Source material –
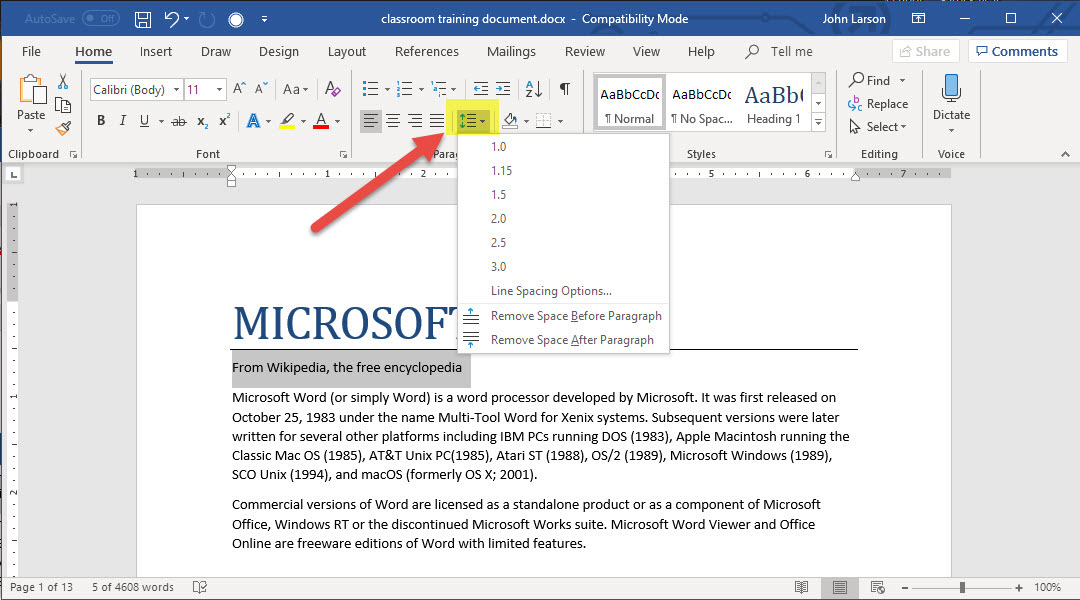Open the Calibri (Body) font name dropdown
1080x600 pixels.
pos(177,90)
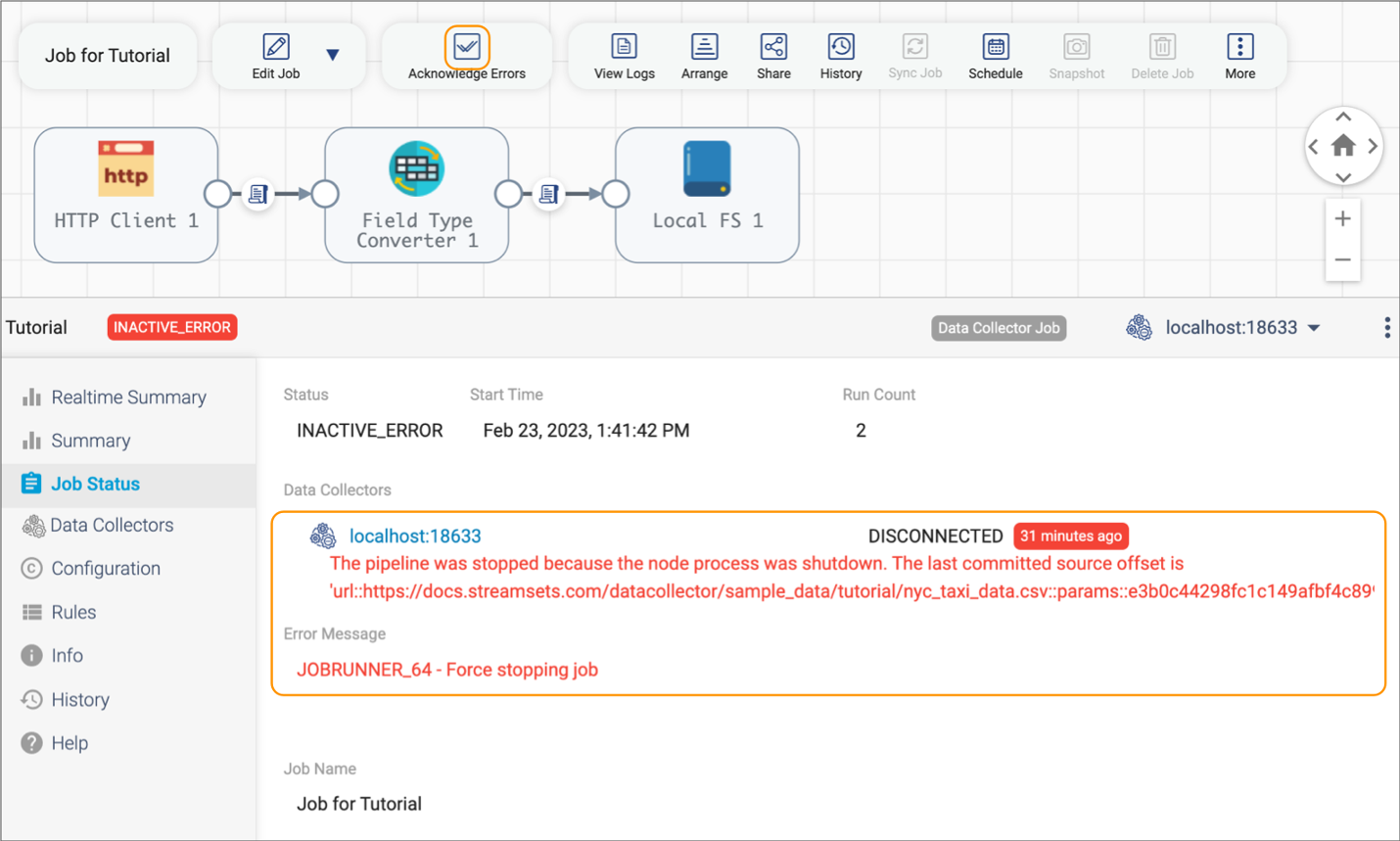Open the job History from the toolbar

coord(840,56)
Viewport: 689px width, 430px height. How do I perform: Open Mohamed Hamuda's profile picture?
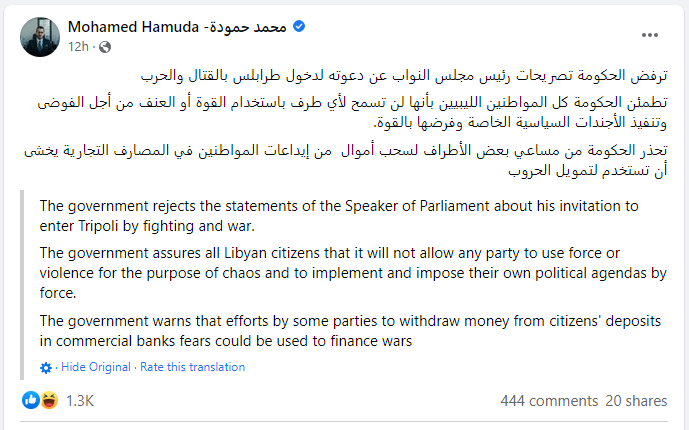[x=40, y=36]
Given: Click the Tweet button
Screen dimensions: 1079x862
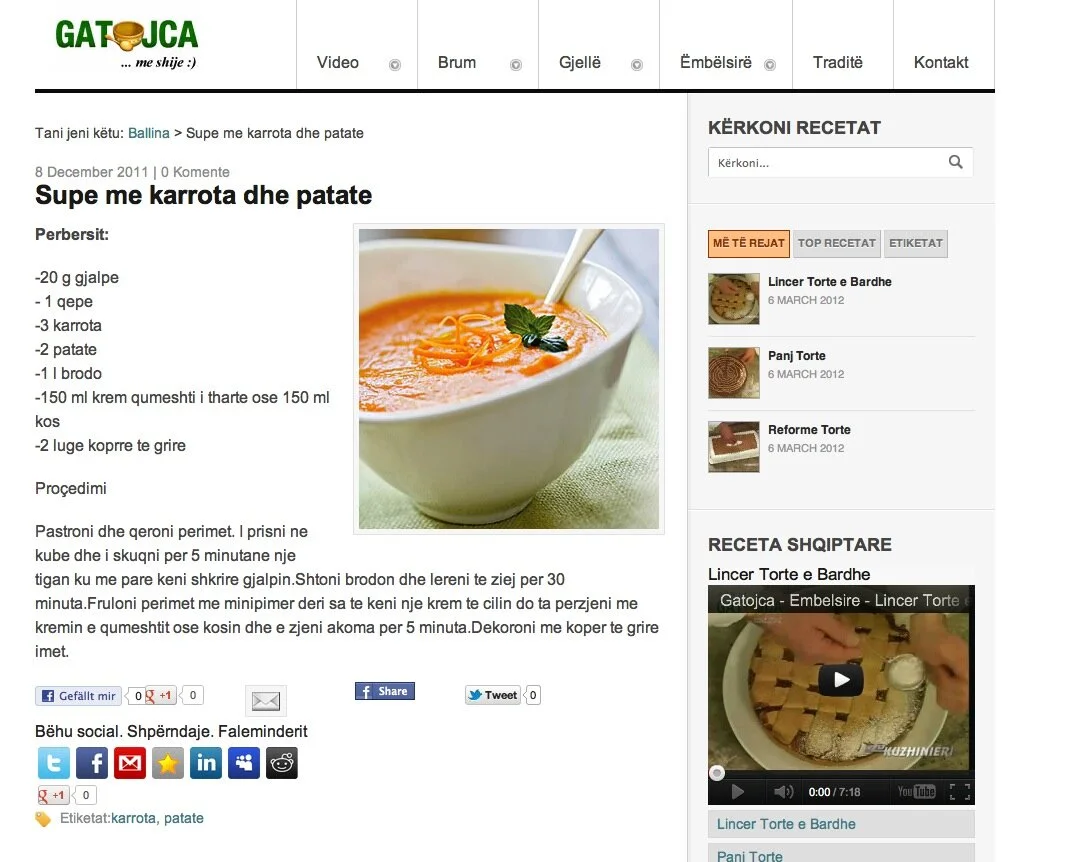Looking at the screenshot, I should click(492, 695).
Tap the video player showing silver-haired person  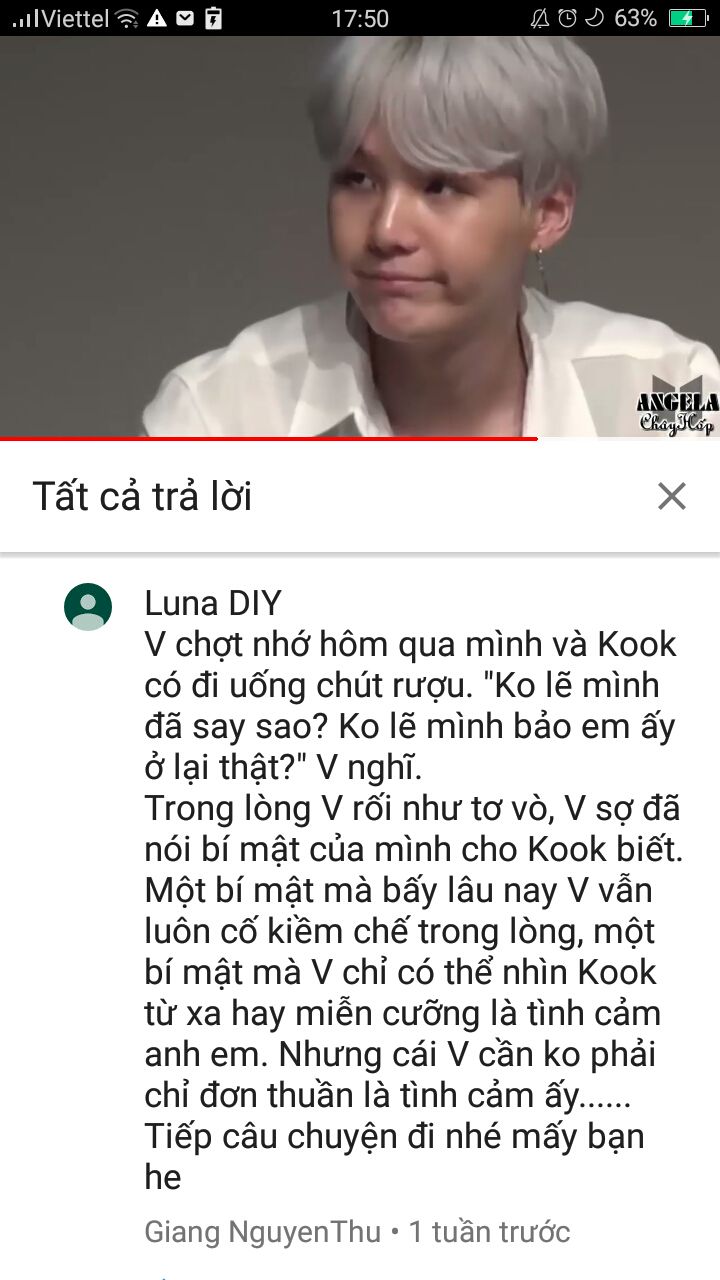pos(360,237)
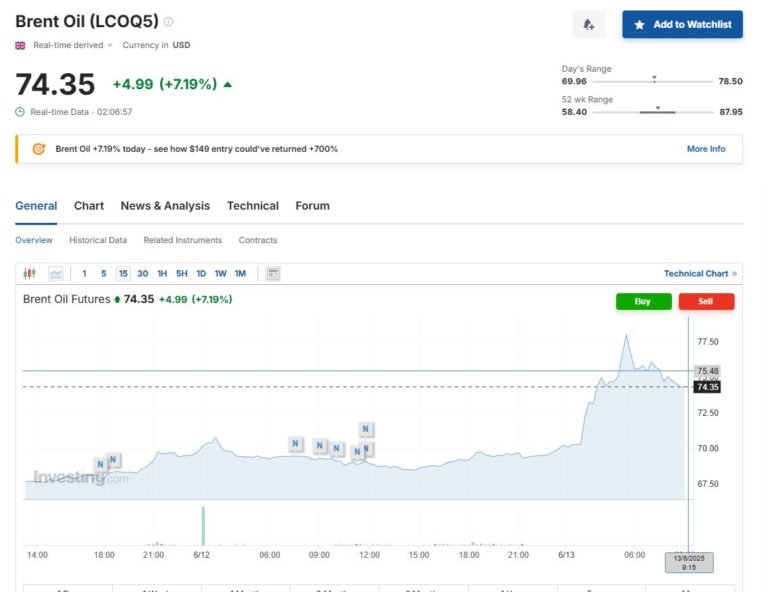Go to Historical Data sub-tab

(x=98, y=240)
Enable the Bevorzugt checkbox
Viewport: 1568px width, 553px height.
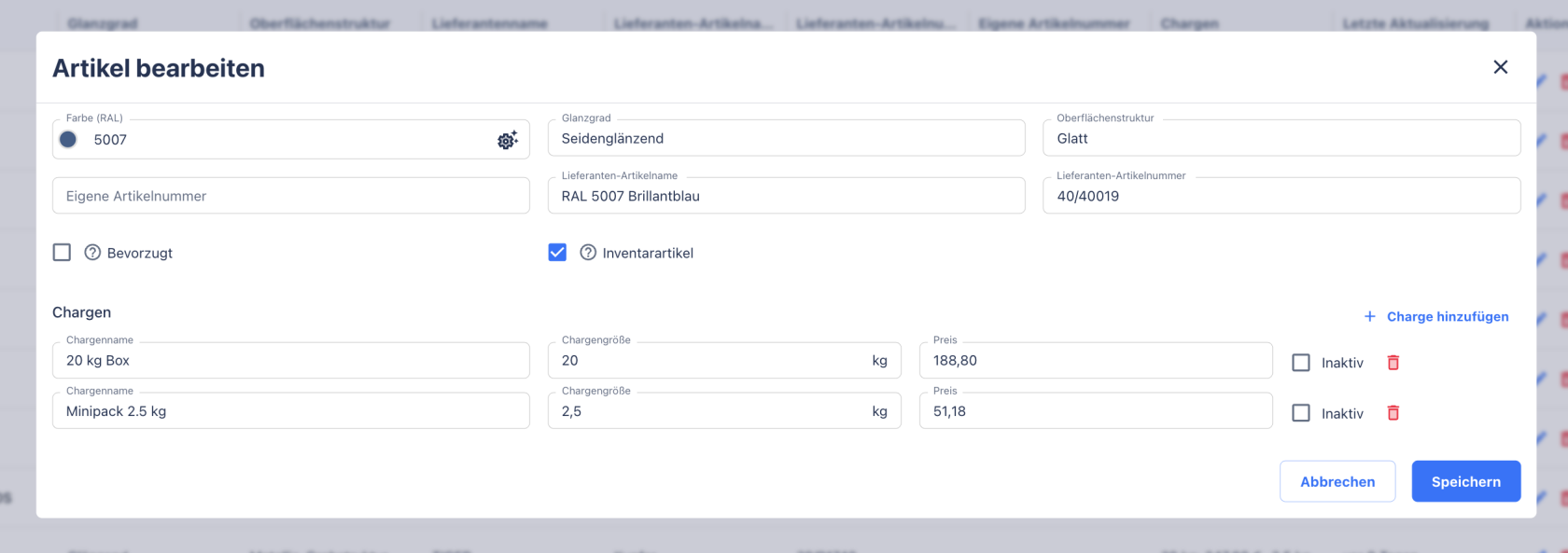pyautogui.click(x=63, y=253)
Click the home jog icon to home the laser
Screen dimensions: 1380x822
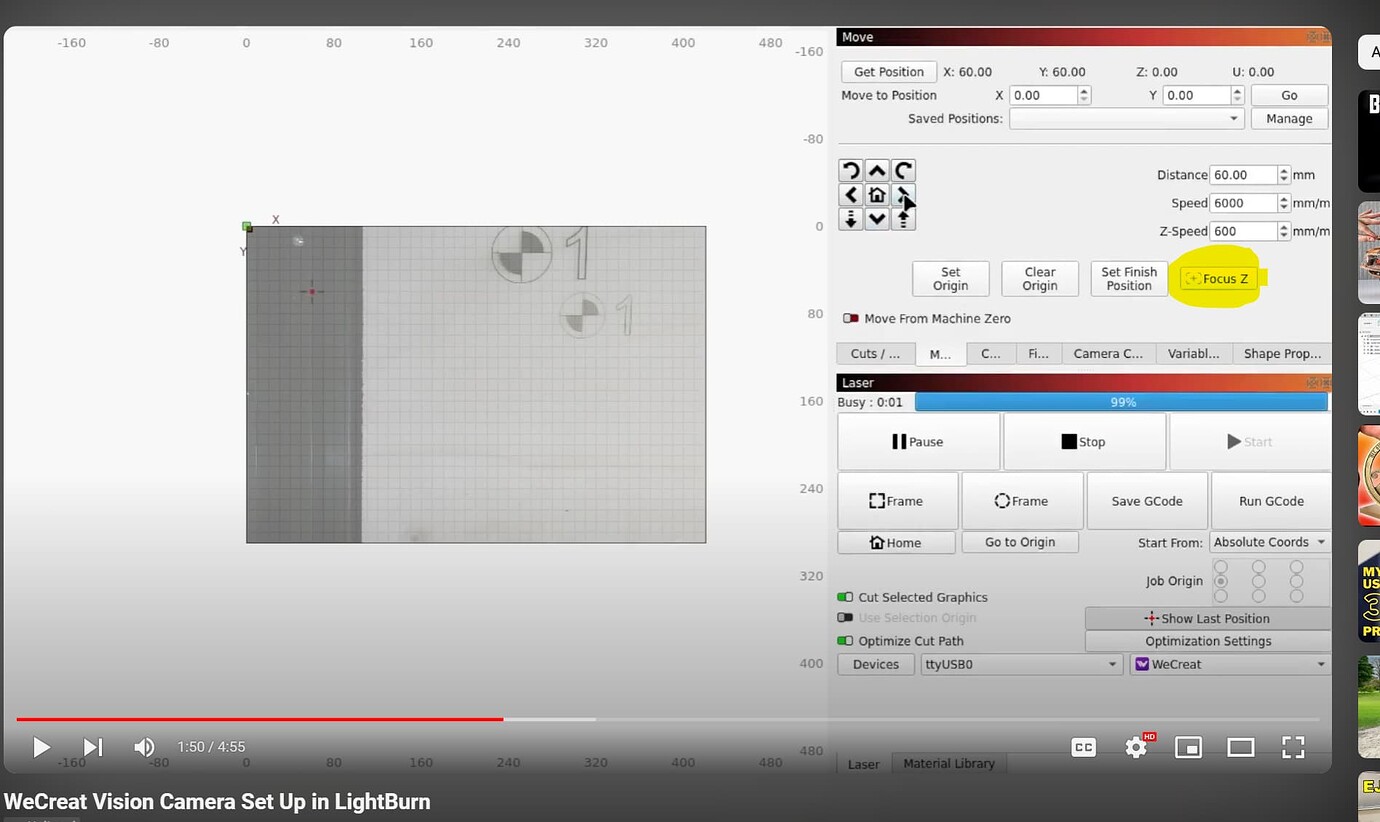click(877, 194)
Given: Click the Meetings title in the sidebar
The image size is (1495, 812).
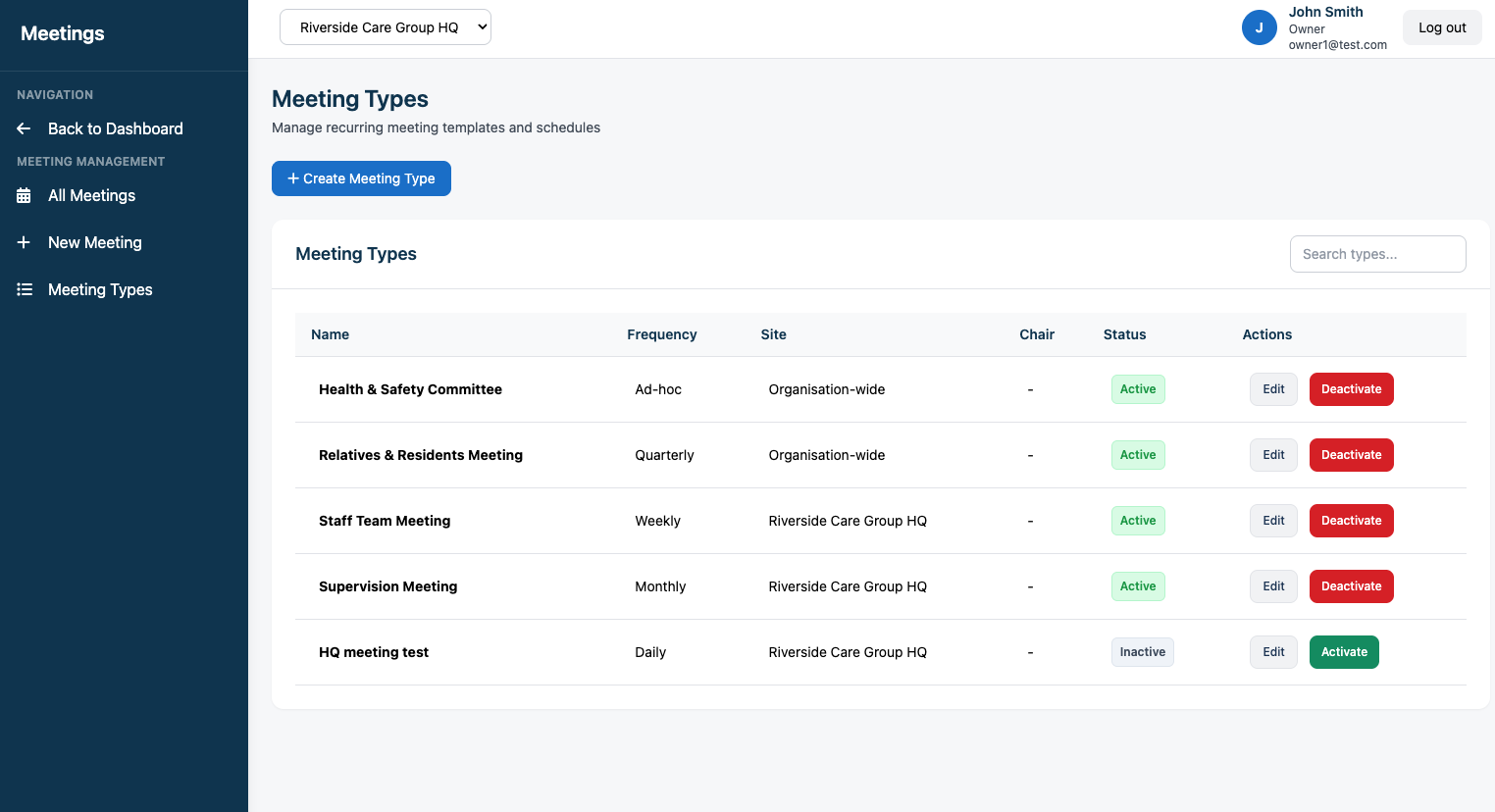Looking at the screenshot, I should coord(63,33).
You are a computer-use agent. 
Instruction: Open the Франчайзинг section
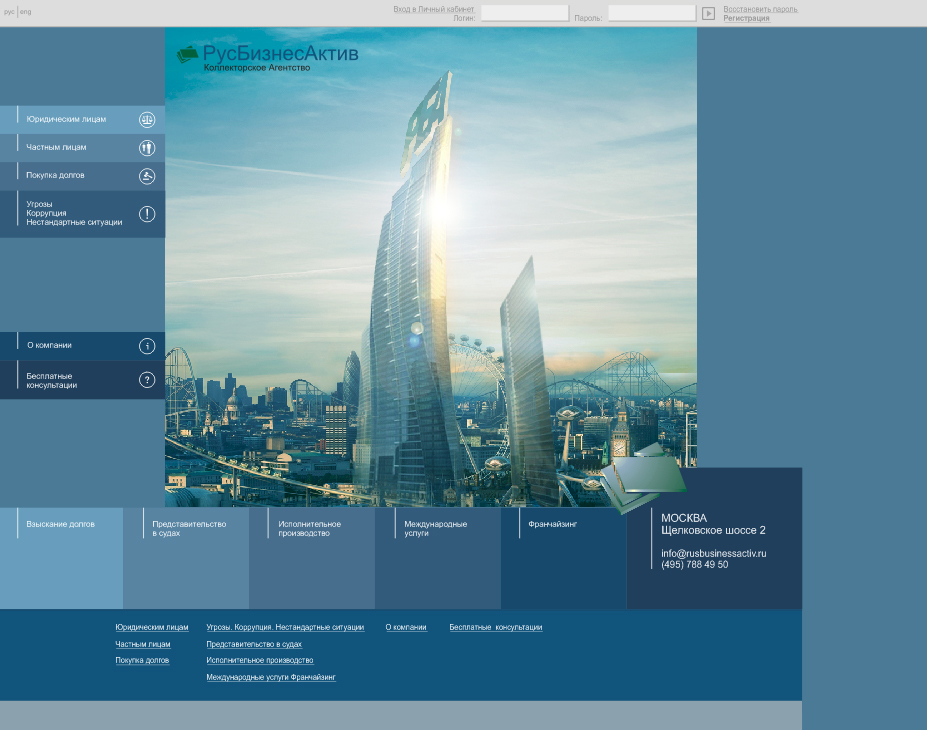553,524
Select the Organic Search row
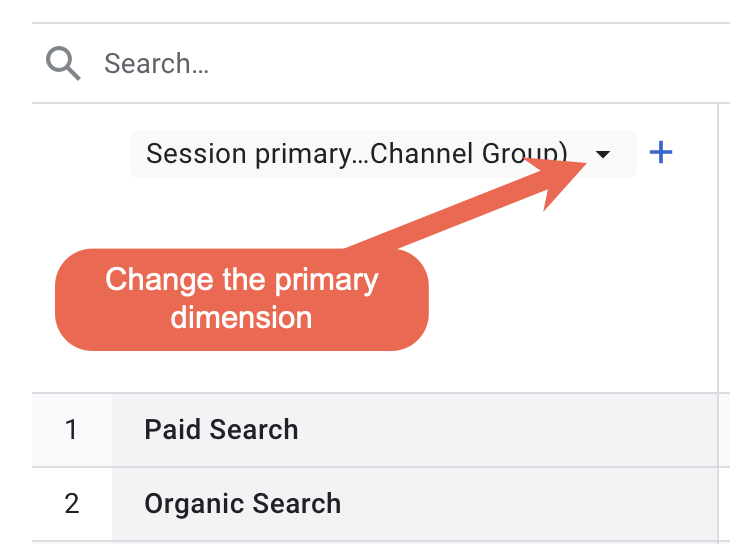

Exercise aim – Beginning with the line that holds "Given: Click the Meetings", output each line to the end of the material above, exactly, omitting the pictures.

Your response –
Given: Click the Meetings title in the sidebar
The image size is (1495, 812).
Looking at the screenshot, I should coord(63,33).
You are a computer-use agent. 
Instruction: Open the Франчайзинг section
553,524
Select the Organic Search row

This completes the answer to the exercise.